Obwohl die mir kurz zuvor das rechte Bein mehrfach gebrochenen hatten, warfen
sie mich mit dem Bauch auf eine Holzpritsche, rissen meine Füße hoch und schlugen
mit einer dünnen Gummirute zuerst die Fußsohlen und dann den ganzen Körper grün
und blau. Niemand ist in der Lage diese unmenschlichen Schmerzen bewusst
auszuhalten. Danach sperrten sie mich für eine Weile - ich weiß nicht, wie
lange - in Isolationshaft. Ich war kaum noch bei klarem Verstand. Ich lag
zusammengekrümmt vor Schmerzen in einer Ecke meiner Einzelzelle und wollte
nicht mehr zulassen, dass man mich so behandelt. Eines nachts zerriss ich die
Überreste meines Hemdes und kam auf den heroischen Gedanken mich damit
umzubringen. Dazu pinkelte ich in die Stofffetzen, um sie anzufeuchten und
stopfte sie dann einzeln tief in meinen Rachen. Ich war am Ersticken.

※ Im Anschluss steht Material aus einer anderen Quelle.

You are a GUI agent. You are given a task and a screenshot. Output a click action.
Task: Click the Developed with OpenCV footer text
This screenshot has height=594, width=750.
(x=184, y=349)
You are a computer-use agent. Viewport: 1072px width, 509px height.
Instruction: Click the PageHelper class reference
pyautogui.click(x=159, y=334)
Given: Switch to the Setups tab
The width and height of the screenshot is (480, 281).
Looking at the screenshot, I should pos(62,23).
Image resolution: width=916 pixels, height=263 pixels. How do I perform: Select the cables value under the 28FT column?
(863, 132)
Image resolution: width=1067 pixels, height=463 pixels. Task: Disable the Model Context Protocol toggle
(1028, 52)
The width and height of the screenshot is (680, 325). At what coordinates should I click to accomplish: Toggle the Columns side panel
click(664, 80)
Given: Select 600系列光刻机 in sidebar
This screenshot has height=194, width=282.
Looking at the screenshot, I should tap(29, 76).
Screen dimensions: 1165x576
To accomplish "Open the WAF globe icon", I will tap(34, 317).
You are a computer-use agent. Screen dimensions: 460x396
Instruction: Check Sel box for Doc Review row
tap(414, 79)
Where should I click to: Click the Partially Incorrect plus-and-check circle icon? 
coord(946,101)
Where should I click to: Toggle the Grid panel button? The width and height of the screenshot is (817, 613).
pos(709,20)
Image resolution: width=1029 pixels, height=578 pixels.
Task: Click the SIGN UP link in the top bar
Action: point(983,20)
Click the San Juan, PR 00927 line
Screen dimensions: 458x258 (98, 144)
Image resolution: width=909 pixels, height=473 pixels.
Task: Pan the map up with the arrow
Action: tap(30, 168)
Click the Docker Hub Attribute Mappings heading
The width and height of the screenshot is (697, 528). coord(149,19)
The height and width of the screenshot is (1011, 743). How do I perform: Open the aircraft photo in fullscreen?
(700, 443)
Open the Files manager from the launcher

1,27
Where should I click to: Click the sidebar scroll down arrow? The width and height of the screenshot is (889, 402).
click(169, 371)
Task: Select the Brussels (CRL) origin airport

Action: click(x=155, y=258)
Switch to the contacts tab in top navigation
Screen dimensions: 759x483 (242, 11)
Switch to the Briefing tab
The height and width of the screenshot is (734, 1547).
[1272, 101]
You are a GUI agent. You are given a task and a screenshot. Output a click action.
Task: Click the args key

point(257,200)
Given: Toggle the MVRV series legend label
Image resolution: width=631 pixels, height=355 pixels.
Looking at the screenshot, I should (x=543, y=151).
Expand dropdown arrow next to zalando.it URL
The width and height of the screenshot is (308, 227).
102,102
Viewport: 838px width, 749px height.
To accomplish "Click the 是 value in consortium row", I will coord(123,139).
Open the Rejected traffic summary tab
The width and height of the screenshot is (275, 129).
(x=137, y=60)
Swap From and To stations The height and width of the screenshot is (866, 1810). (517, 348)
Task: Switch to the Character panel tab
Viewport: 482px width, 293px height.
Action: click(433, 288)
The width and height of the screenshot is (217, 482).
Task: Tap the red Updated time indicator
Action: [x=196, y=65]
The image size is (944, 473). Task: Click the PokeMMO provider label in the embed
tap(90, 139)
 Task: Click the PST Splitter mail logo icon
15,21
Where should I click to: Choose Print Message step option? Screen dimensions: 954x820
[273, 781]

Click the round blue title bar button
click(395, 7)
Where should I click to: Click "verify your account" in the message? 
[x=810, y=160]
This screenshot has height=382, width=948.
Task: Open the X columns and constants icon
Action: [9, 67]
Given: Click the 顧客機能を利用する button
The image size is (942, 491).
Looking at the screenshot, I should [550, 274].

Verschwommen sah ich diese Bilder - wie in einem Film lief alles vor mir ab:
Kindheit, Jugend und so was. Anschließend tauchte Freddy in meiner Fiktion auf,
wie er einsam in seinem Verlies dahinvegetiert. Schließlich strömte eine Vision
von Zukunft in mich ein. Ich riss die Lappen aus meinem Hals und entschied: Ich
darf das nicht.“
    „Herr
Wegner, wie hält man das alles aus?“
    „Ich
bin nicht gerade religiös. Mein Wissen um den Glauben hatte ich mir irgendwo
angelesen, somit konnte ich nicht viel von diesem Glauben verlieren. Ich sagte
zu Steven: Nun bete ich seit Wochen und wir beide sind immer noch in diesem
Kerker. Er meinte: Du betest falsch. Bete um die Fähigkeit diesen verdammten
Scheiß zu überstehen. Das half tatsächlich. Und naturgemäß versucht man in
solchen Situationen mit dem lieben Gott zu verhandeln: Wenn Du mir jetzt
hilfst, werde ich ein besserer Mensch. Na ja, Sie wissen schon.“
    „Mister
Smiley, wie hat sich ihr Leben verändert?“
    „Sehen
sie sich meine Haare an - vor vier Monaten waren die noch blond, jetzt sind sie
schlohweiß. Doch Spaß beiseite, Haare kann man ja färben. Verstehen Sie, wenn man
lange auf etwas wartet, das nicht ein-trifft, wird man sehr geduldig. Ich habe
gelernt den Moment zu genießen. Es gibt nur wenige Menschen, die wissen, was
ich weiß.“
    „Herr
Wegner, hassen Sie Ihre Entführer?“
    „Tja,
das ist nicht einfach zu beantworten. Hass ist ein ungewöhnlich zerstörendes
Gefühl. Wäre ich hasserfüllt und verbittert, würde ich mein Leben verschwenden
und bliebe bis zum Ende meiner Tage ein Gefangener. Meinen Sie nicht auch?“
    „Mister
Smiley, werden Sie Ihre Geiselhaft je vergessen können?“
    „Mit
Sicherheit kann man das nicht bepissen wie ein zerfetztes Hemd und so einfach
wieder auskotzen. Sie konnten unsere Körper vergewaltigen, uns die Knochen
brechen, uns mit dreckigem Öl vollkippen, unseren Geist konnten sie nicht
zerstören. Und sonst verbrachte ich viel Zeit mit Freddy. Er ist ein
großartiger Mensch. Er hat mich in vielen Diskussionen herausgefordert, mein
Bewusstsein wachgehalten und somit mein Leben gerettet.“
    „Wir
wünschen Ihnen gute Besserung und ein baldiges Wiedersehen mit Ihren lieben
Angehörigen. Wir danken für dieses Gespräch.“
    Es
folgten einige Blitzlichtaufnahmen im Krankenhaus: Steven im Bett, ich am
Fenster, Steven im Rollstuhl, ich auf einer Parkbank, Gruppenbild mit Oberarzt,
Händeschütteln mit den Reportern und so weiter und so fort.
    Am
übernächsten Tag schmückten wir die Titelseite der „Frankfurter Rundschau“.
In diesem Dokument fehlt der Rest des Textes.